The Ackerman family, which founded Pick n Pay and is its majority shareholder, also announced on Monday that it will relinquish control by decreasing its voting rights to slightly below 50% after the planned rights offer.

"This change is expected to establish a more equitable and transparent governance framework, increasing investor confidence," Erasmus said.

Casparus Treurnicht, portfolio manager at Gryphon Asset Management, said with the Ackerman family's lowering influence, Pick n Pay could operate as a more independently owned business.

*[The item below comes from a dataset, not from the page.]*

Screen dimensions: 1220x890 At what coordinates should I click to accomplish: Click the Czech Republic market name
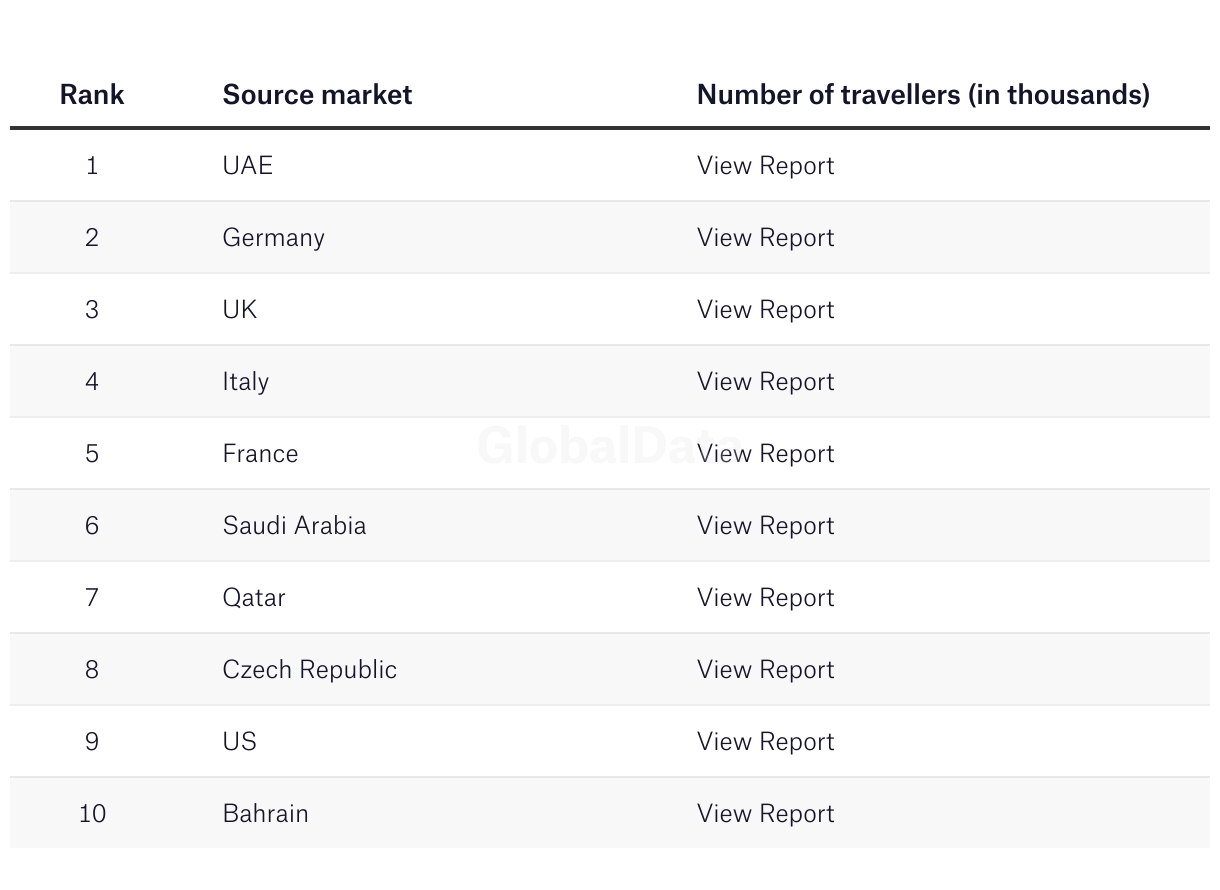[309, 669]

"I think it was inevitable for this to happen," Treurnicht said. "This also gives Sean (Summers) more flexibility in running the operation going forward. I think the Ackerman family was too influential in the past."

Treurnicht added that he wondered if Summers and the financiers "pushed for this more balanced shift of power."

Chairman Gareth Ackerman, who will step down next year, told investors that he recognised the need for composition change in the board and that "we need new blood and ideas."